The data should be duplicated exactly, with every word kept as it is.
——————
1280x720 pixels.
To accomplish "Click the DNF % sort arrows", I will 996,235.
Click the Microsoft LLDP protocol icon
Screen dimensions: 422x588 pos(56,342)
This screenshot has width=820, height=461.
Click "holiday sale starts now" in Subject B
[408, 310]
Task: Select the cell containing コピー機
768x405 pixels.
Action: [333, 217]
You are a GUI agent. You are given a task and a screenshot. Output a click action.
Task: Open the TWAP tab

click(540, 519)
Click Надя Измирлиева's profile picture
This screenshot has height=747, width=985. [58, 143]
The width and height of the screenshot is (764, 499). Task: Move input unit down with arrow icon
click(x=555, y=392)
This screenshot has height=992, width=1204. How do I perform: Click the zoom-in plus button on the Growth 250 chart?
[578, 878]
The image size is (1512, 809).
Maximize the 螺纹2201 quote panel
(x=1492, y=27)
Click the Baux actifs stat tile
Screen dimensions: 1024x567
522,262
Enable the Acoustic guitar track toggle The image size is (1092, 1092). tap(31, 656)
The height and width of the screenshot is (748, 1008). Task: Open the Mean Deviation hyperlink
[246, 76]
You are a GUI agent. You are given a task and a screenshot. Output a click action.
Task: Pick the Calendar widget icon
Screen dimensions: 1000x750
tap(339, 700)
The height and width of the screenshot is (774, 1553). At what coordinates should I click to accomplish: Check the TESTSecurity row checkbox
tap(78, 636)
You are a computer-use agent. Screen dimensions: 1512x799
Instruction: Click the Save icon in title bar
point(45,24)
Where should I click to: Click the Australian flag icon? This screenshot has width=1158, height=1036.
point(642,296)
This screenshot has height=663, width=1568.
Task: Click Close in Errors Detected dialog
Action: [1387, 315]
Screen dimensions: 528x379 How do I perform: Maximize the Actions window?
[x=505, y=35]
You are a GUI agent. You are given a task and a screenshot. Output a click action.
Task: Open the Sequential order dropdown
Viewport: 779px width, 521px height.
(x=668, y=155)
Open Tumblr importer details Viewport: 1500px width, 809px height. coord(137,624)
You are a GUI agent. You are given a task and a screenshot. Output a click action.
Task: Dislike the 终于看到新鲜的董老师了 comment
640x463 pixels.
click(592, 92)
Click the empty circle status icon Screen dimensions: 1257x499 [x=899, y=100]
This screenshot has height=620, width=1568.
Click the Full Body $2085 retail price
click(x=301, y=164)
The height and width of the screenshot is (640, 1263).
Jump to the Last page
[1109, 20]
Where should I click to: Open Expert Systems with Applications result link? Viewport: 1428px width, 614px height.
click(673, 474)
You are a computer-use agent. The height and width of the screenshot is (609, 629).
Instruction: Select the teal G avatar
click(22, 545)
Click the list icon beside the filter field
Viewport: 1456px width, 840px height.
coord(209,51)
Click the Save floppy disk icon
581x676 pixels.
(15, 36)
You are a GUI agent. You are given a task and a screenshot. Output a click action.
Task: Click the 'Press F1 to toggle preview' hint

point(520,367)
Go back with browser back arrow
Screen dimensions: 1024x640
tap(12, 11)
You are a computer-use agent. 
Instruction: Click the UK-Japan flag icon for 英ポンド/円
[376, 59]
——————
Expected answer
1280x720 pixels.
To accomplish "Click the DNF % sort arrows", I will 996,235.
Click the Microsoft LLDP protocol icon
Screen dimensions: 422x588 pos(56,342)
This screenshot has width=820, height=461.
Click "holiday sale starts now" in Subject B
[408, 310]
Task: Select the cell containing コピー機
768x405 pixels.
Action: [333, 217]
You are a GUI agent. You are given a task and a screenshot. Output a click action.
Task: Open the TWAP tab

click(540, 519)
Click Надя Измирлиева's profile picture
This screenshot has height=747, width=985. [58, 143]
The width and height of the screenshot is (764, 499). Task: Move input unit down with arrow icon
click(x=555, y=392)
This screenshot has height=992, width=1204. How do I perform: Click the zoom-in plus button on the Growth 250 chart?
[578, 878]
The image size is (1512, 809).
Maximize the 螺纹2201 quote panel
(x=1492, y=27)
Click the Baux actifs stat tile
Screen dimensions: 1024x567
522,262
Enable the Acoustic guitar track toggle The image size is (1092, 1092). tap(31, 656)
The height and width of the screenshot is (748, 1008). Task: Open the Mean Deviation hyperlink
[246, 76]
You are a GUI agent. You are given a task and a screenshot. Output a click action.
Task: Pick the Calendar widget icon
Screen dimensions: 1000x750
tap(339, 700)
The height and width of the screenshot is (774, 1553). At what coordinates should I click to accomplish: Check the TESTSecurity row checkbox
tap(78, 636)
You are a computer-use agent. Screen dimensions: 1512x799
Instruction: Click the Save icon in title bar
point(45,24)
Where should I click to: Click the Australian flag icon? This screenshot has width=1158, height=1036.
point(642,296)
This screenshot has height=663, width=1568.
Task: Click Close in Errors Detected dialog
Action: [1387, 315]
Screen dimensions: 528x379 How do I perform: Maximize the Actions window?
[x=505, y=35]
You are a GUI agent. You are given a task and a screenshot. Output a click action.
Task: Open the Sequential order dropdown
Viewport: 779px width, 521px height.
(x=668, y=155)
Open Tumblr importer details Viewport: 1500px width, 809px height. coord(137,624)
You are a GUI agent. You are given a task and a screenshot. Output a click action.
Task: Dislike the 终于看到新鲜的董老师了 comment
640x463 pixels.
click(592, 92)
Click the empty circle status icon Screen dimensions: 1257x499 [x=899, y=100]
This screenshot has height=620, width=1568.
Click the Full Body $2085 retail price
click(x=301, y=164)
The height and width of the screenshot is (640, 1263).
Jump to the Last page
[1109, 20]
Where should I click to: Open Expert Systems with Applications result link? Viewport: 1428px width, 614px height.
click(673, 474)
You are a computer-use agent. The height and width of the screenshot is (609, 629).
Instruction: Select the teal G avatar
click(22, 545)
Click the list icon beside the filter field
Viewport: 1456px width, 840px height.
coord(209,51)
Click the Save floppy disk icon
581x676 pixels.
(15, 36)
You are a GUI agent. You are given a task and a screenshot. Output a click action.
Task: Click the 'Press F1 to toggle preview' hint

point(520,367)
Go back with browser back arrow
Screen dimensions: 1024x640
tap(12, 11)
You are a computer-use agent. 
Instruction: Click the UK-Japan flag icon for 英ポンド/円
[376, 59]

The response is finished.